■ **Source extract**:
This is what I've been up to lately in the studio.  Lots of fun !  I'm not religious nor even that particularly spiritual, but once that Catholic art thing gets in you - it's in you.  Many years of Latin choir singing ( listening) and all that beauty of the old churches, which is pretty much completely gone now is still a big influence to me.  This work is also very influenced by the Spanish Retablo, but in no way attempts to be authentic as I am not Spanish of course.  But I am drawn to their naive and elegant work. It is not, as well necessarily about Mary in a blessed way, although that's ok.  There's a lot there in the religious belief that is beyond my scope of plausibility, but I do say the Hail Mary to put myself to sleep at night - I leave out the bit about "fruit of thy .... ".  But just the thought of a woman in charge is comforting.

I work a lot in the art of collage - in a pretty refined sense, although I respect the randomness of other people's spontaneous way of using it.

I've collected cuttings for about 20 years - Have 25 boxes of them in various subjects.  It's actually the first art I did as a child, cutting out pictures from magazines especially if they were pictures of the Beatles.  Then I'd splash them all over my walls.  My family did not promote my hobby as it was deemed silly and revealed a leaning toward fantasy that was not welcomed in a house too filled with, well, other things. But now I get to do whatever I want to do, so ha! to all of that.
Anyway, this piece took about 2 months to complete from the initial concept to design to assemblage.  After design follows weeks of hunting through 25 boxes of collection - by theme - selecting (not an easy task),  reproducing, adjusting size, and color and then a whole lot of cutting and then pasting.  I enjoy the minute detail of cutting and it's a challenge to get even the tiniest aspect, fingers especially, cut without screwing it all up and having to start over, so if you get it right it's a really nice feeling.  This is 100% paper.  The back drop is paper painted to look like canvas - whoa - that was an exciting challenge.  It is also a challenge to know when a piece is done.  I think I'm done with this one.  It will have a trim around the outside edges just to make it feel clean to the eye. But essentially I am finished. I will do a series of them, six maybe eight.  My next will be an ethnic theme and I am really looking forward to doing that.  It's very difficult to find old art with good representations of Black, Asian or Indian women.  And by the way, I strive to use only images that are antique and therefore free of any copyright infringement - I apologize if I've failed, which is inevitable. I guess I've tooted my own horn here, but it's taken me almost three years to get back to doing art and I'm proud of myself for finding my way back in.

■ **Extracted material**:
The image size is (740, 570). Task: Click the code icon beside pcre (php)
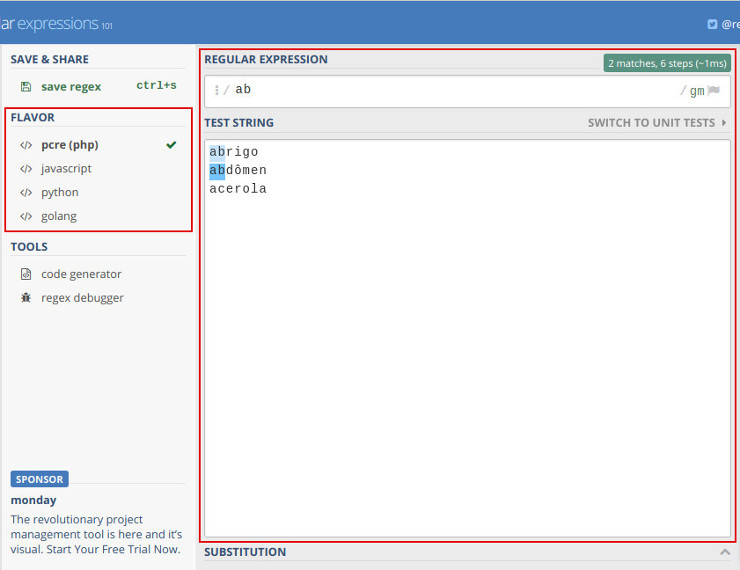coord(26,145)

...

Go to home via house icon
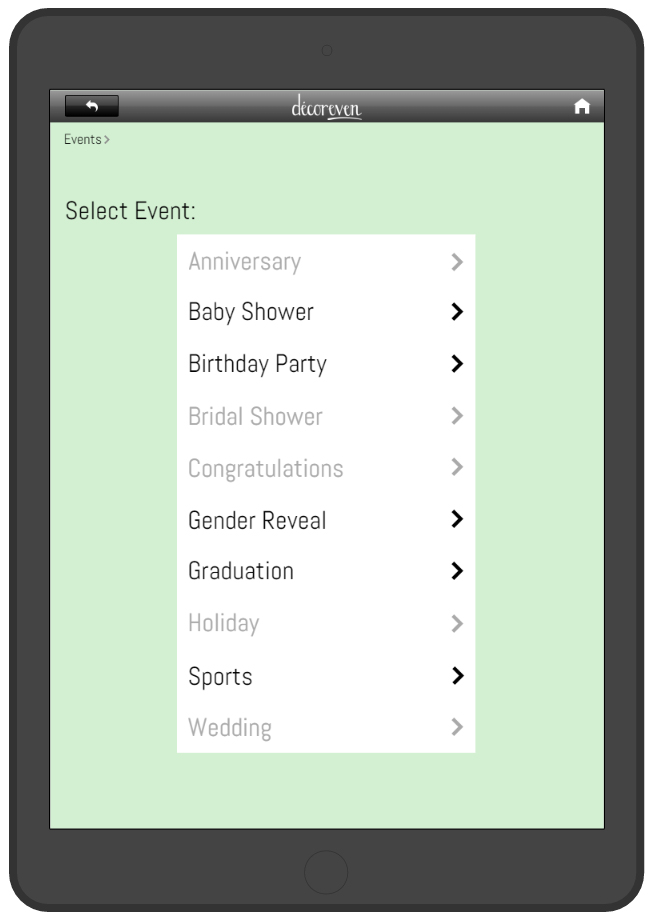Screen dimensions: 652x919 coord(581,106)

■ **Required action A**:
Answer these questions about the studio post on collage, one answer per line:
(i) How many boxes of cuttings does the author have?
(ii) About how long did the piece take, from initial concept to assemblage?
(iii) What theme will the author's next piece have?
■ **Required action B**:
Write a continuation of the studio post on collage, starting after its final sentence.

■ **Expected output A**:
(i) 25 boxes.
(ii) About 2 months.
(iii) An ethnic theme.

■ **Expected output B**:
This piece is 48" by 24". I start out big but will go smaller as I relax into it.  Big gives courage. It has a tentative title of "Under Thy Protection" (because like I said, we're - women - really in charge) but just like the process of creating the work itself, giving a title is also a process.  My goal here was to speak to the sanctity of Women.  To say that all are divine in their wisdom, compassion and grace.  Obviously women are too often neglected as to the importance of their role and the gift that they bring. And I am also particularly influenced by these gifts as expressed by the women I read who write the blogs I love.  Thank you ladies.

I'm trying to give you close up of some of the details - but I have the worst two cameras in the world - never a good enough focus.  But, someday.

Oh yes, and I forgot to say - I'm not usually into much of anything that is symbolic, but in this one the pear at her neck does symbolize nobility and grace and the two oranges on the end of her sleeves symbolize courage and strength and of course the dogs are just dogs, utterly and heart filling saints.

Thanks.  I'm going to try to write more.  I think I can do that too.